Traditional versus modern Acupuncture

INTRODUCTION

 

The Guide to Professional Behaviour (page 22), issued by the Veterinary Council of Ireland in April 1988, states:

 

"19. Meeting an unqualified person in consultation. By this is meant the meeting for the purpose of consultation, with an unqualified person such as an acupuncturist, osteopath, bone setter, chiro-practitioner etc. Such a consultation is unethical and would be construed as conduct disgraceful in a professional respect...".

 

On being found guilty of that charge, the penalty may be removal of the veterinarian's name from the Veterinary Register of Ireland. He or she would be unable to practice veterinary medicine legally in Ireland or in any other country which recognises the Irish veterinary qualification.

 

Before and since the advent of western medicine, TCM and TAP have stood the test of time. They serve more of the world's population than our medicine and it will not go away because some westerners scoff at it. Among professionals and the public in the west, there is also growing awareness that holistic medicine must involve the study of many modalities, including western and eastern. Today, a small but slowly growing number of medical, dental, physiotherapy and veterinary graduates in almost every country in the developed world use acupuncture (AP) routinely. However, AP is practised at levels of proficiency ranging from grossly incompetent (by professionally qualified people who may have attended an expensive but worthless weekend AP crash-course) to highly skilled (by people fully trained in Classical AP but deemed to be professionally "unqualified").

 

Orthodox colleagues of "professionally qualified" acupuncturists have mixed reaction to their use of AP, ranging from encouragement, to disinterest (due to complacency with the status quo or intellectual laziness), to honest scepticism (based on genuine criticism of the poor standard of science/statistics behind many of the published claims for AP, or based on ignorance of the body of solid research and clinical results from well conducted AP trials), to antagonism (based on prejudice, if not malign intent in the face of knowledge that AP has a useful role in medicine).

 

Three main factors limit the more widespread use of AP and allied methods in "western medicine":

  • a. Scepticism and/or vested interest;
  • b. Refusal of orthodox practitioners to re-train and
  • c. The difficulties of organising AP training.

 

a. Scepticism and/or vested interest among the more influential members of the professions inhibit active promotion of training, clinical trials and basic research in AP by the professional associations and academic authorities. If they were to admit openly that AP methods are effective, even in some human and animal diseases, the implications for the establishment would be enormous.
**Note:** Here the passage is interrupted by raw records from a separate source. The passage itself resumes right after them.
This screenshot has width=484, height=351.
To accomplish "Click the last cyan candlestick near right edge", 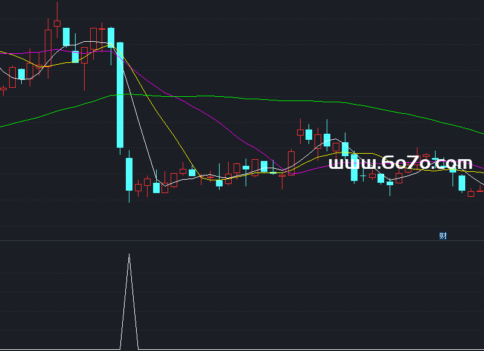I will point(462,183).
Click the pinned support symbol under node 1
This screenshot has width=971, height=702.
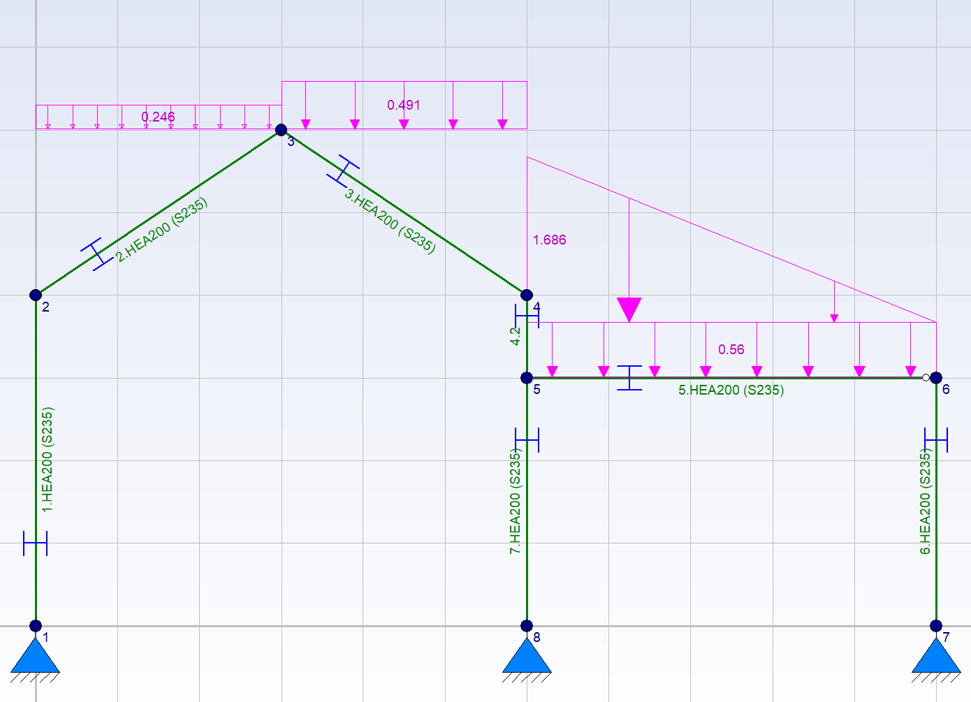click(x=35, y=657)
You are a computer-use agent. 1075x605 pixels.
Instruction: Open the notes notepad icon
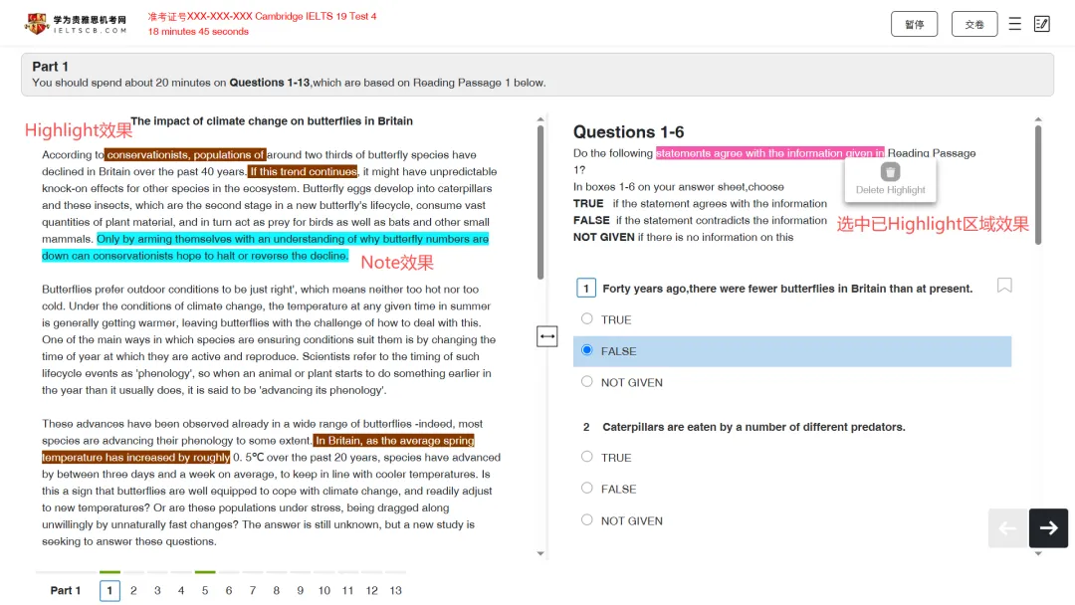(x=1042, y=24)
For example:The public image of professorial/scientific authority would be weakened. Competent AP teachers and clinicians would have to be found, selected and graded. Who would be competent to select/grade them? Who would pay their salaries and how much?Academic undergraduate curricula (already over-stretched) would have to be re-scheduled to incorporate considerable time for AP at the expense of other course-work.

 

Research teams would have to recruit expert AP specialists and fund AP research in the face of a multi-national, multi-million dollar drug industry which has a powerful influence on funding of orthodox research, sponsorship of drug-related professional seminars/conferences and junkets for cooperative practitioners.

 

The National Health, med/dental/vet hospitals, physiotherapy clinics and the general professions would have to establish AP services.

 

How would the establishment treat AP practitioners unqualified to practice in the orthodox professions and how would the latter react to attempts to control or ban "unqualified" practice?

 

 

b. Refusal of orthodox practitioners to re-train: If post-graduate basic- to master- class training were to be made available (even a voluntary basis, at the State's expense) many professionals would probably opt out.

 

 

c. The difficulties of organising AP training: Most western countries have no cohesive national approach to AP training, the minimum standard needed, whether classical or simplified AP should be taught. There are many differences of opinion on these questions within and between AP factions within the professions, and between the "professionally qualified" and "unqualified" acupuncturists. Even if these differences can be resolved, there is a chronic shortage of competent AP teachers.

 

This paper compares and contrasts aspects of the two main schools of AP: the Classical and the Cookbook. It concludes that both systems have strengths and weaknesses and that the minimum requirement is a working knowledge of the basic principles of AP theory and a good knowledge of the main AP points. Neither the Traditional nor the Cookbook system (alone or combined) is effective as a therapy for all types of disease. Therefore a complete approach to professional therapy requires more than proficiency in AP.

 

The ideal for western societies is an orthodox professional training, combined with a mixture of classical and modern AP, to say nothing of integration of other complementary therapies (homoeopathy, manipulative therapy, etc). Ideals are difficult to attain. A good compromise solution would:

a. allow graduates from bona fide AP Schools to continue to practice and
b. encourage Universities to provide highly practical, elective AP courses (including the Cookbook method and short, basic instruction in Classical AP) at undergraduate and postgraduate level.

 

Without such a compromise, acupuncturists (even those with recognised qualifications within the medical and paramedical professions) are likely to remain "out in the cold" for the foreseeable future in most western countries.